Read This: A linguistics professor explains why Tom DeLonge sings like that
Punk rock singers have always played with vocal affectations. Whether it be Johnny Rotten’s snarl or Joe Strummer’s overt Britishness, these kinds of exaggerated singing styles have been present from the genre’s birth. But one that’s always been harder to pin down is a specific mix of nasal, whine, and California skate-bro—in other words, the Tom DeLonge. While he wasn’t the first pop-punk vocalist to put all these things in a blender, his strange pronunciations have been the butt of many jokes and endless video loops, but recently Atlas Obscura attempted to get to the bottom of it by recruiting a specialist to help determine what sounds DeLonge actually makes when he sings.

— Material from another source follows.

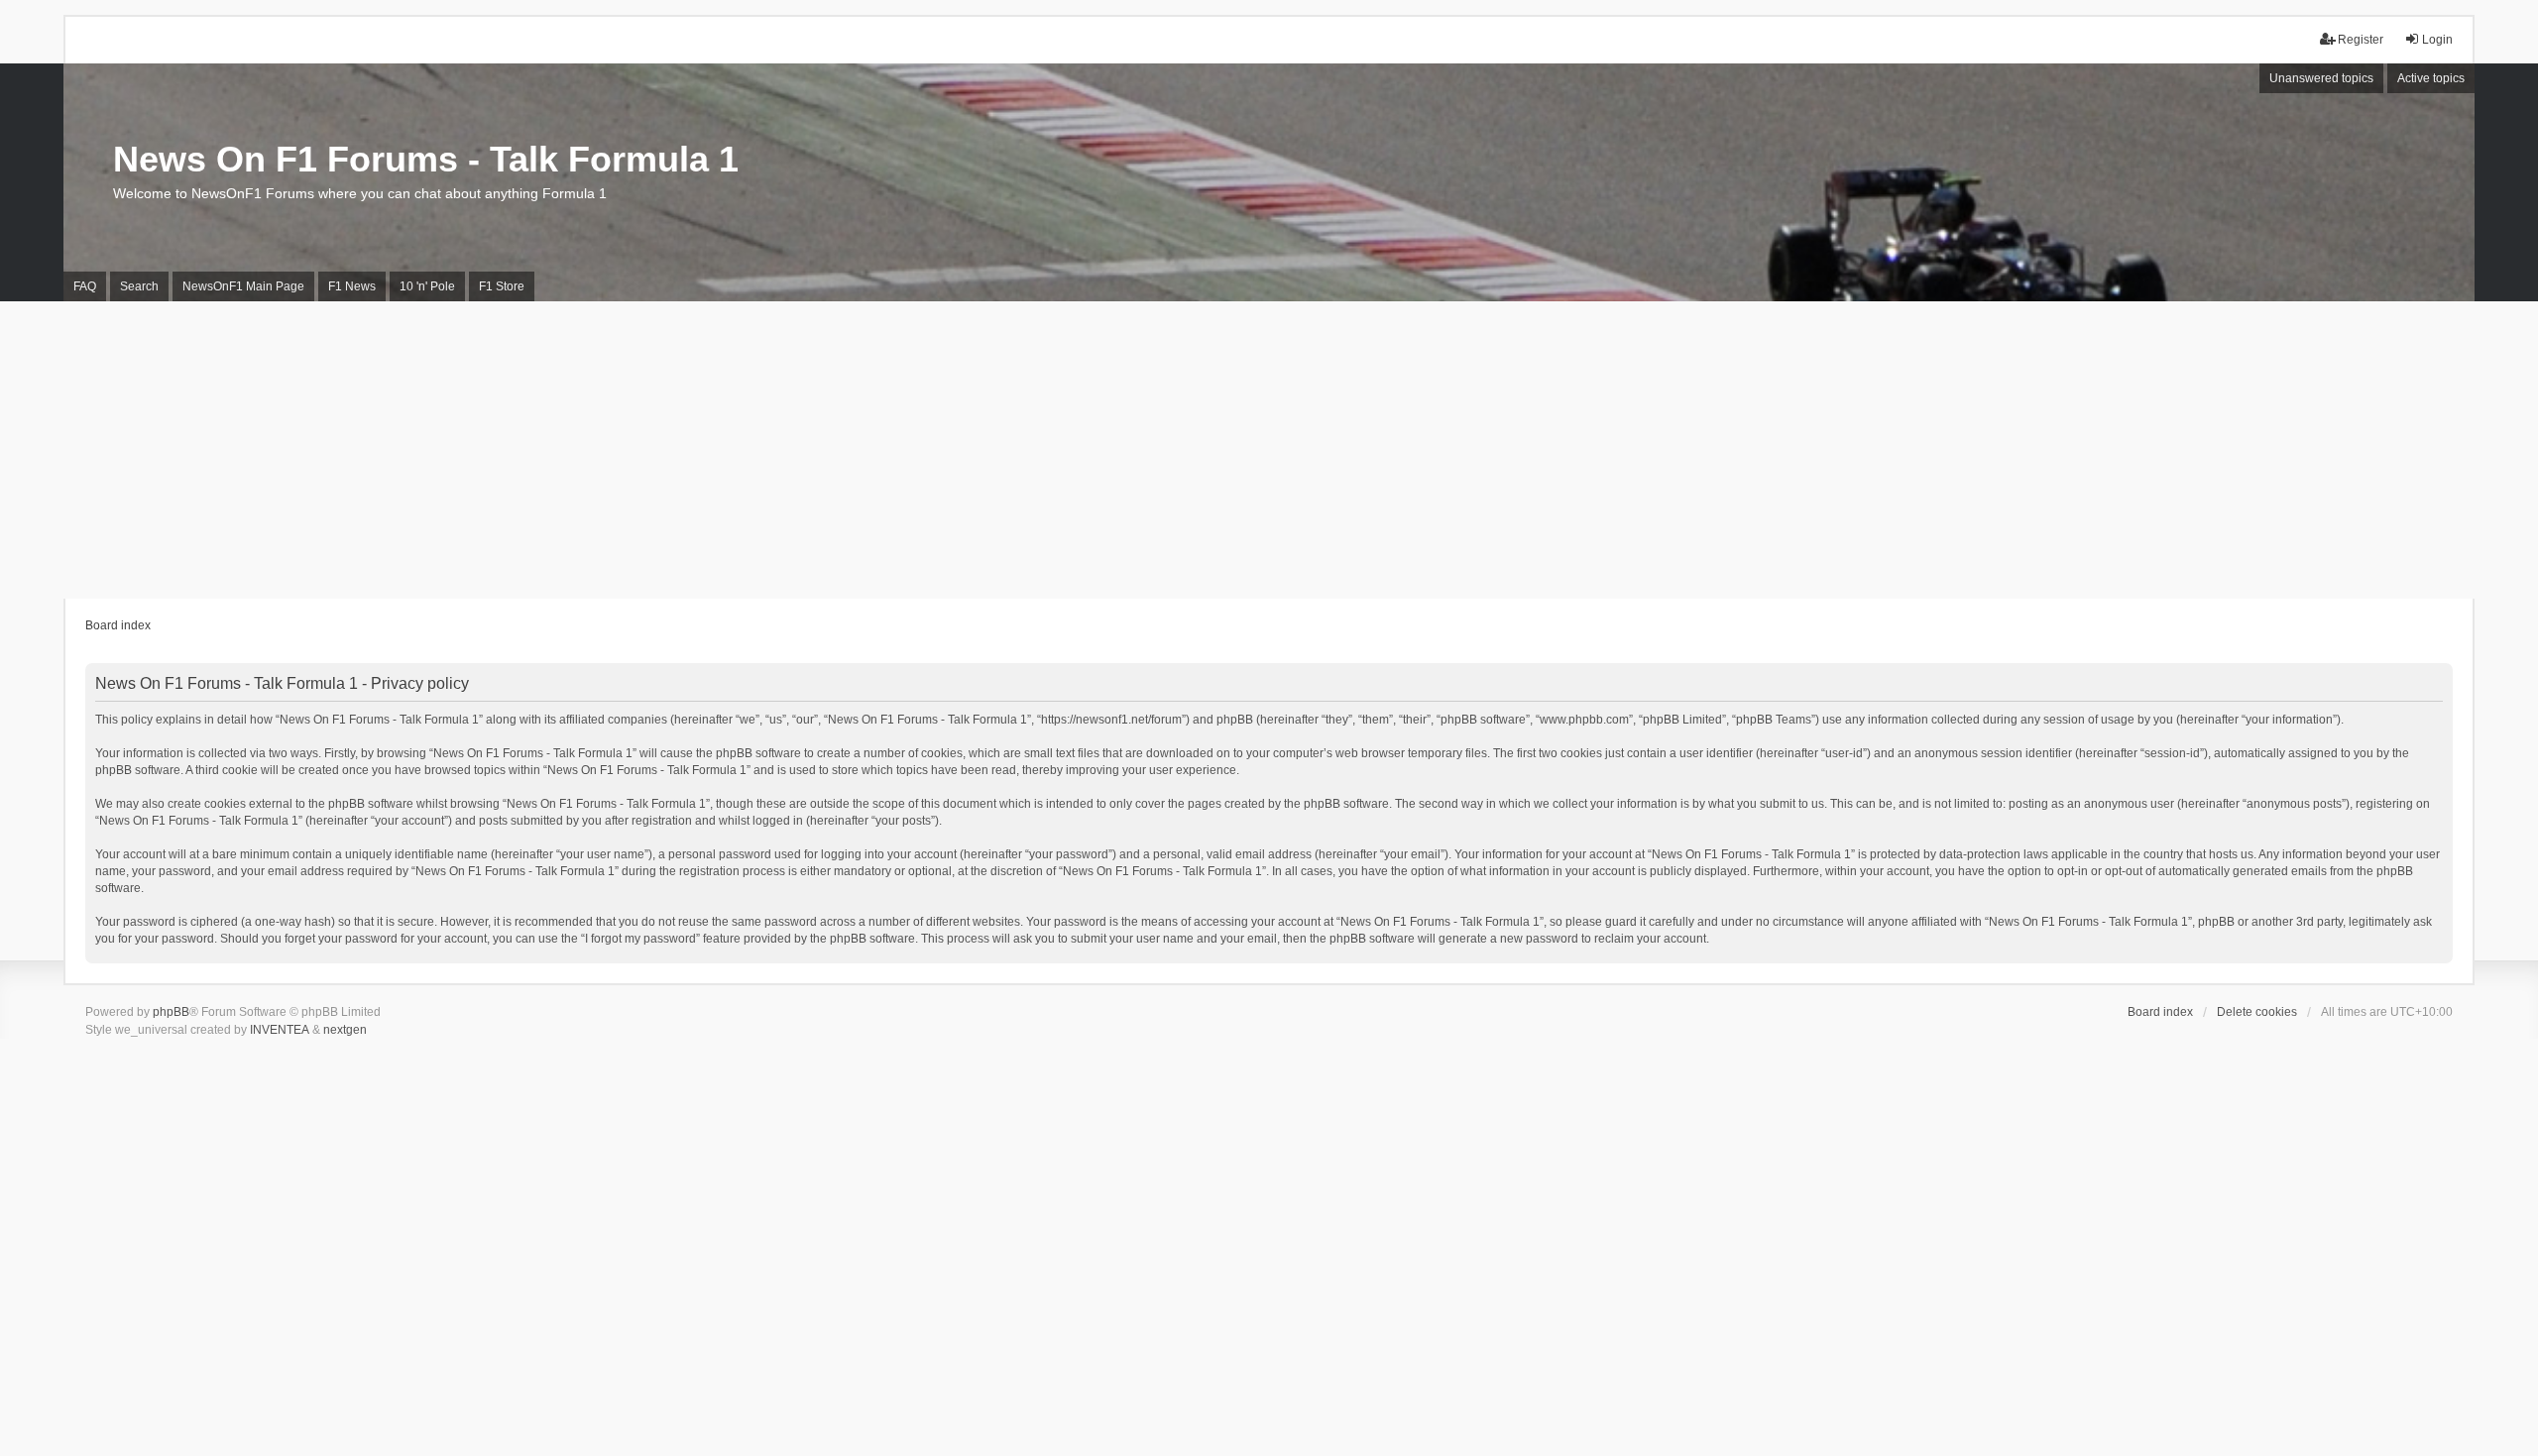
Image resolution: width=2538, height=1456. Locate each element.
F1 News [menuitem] (352, 286)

Stanford linguistics professor Penelope Eckert explains that most of DeLonge’s phrasing comes from something known as “The California Shift,” which merges vowel sounds and over-extends words that end with the letter R. DeLonge exhibits an extreme case of this, with Eckert pegging his pronunciations as a mix of Anglo and Chicago English, but she also identifies it as a a “skate/surf/punk subculture linguistic feature.” While the piece goes deep on DeLonge, it also works to explain the shifts in pop-punk singing over the decades, though it doesn’t help explain why anyone would have Rancid’s marble-mouthed Tim Armstrong narrate a video series.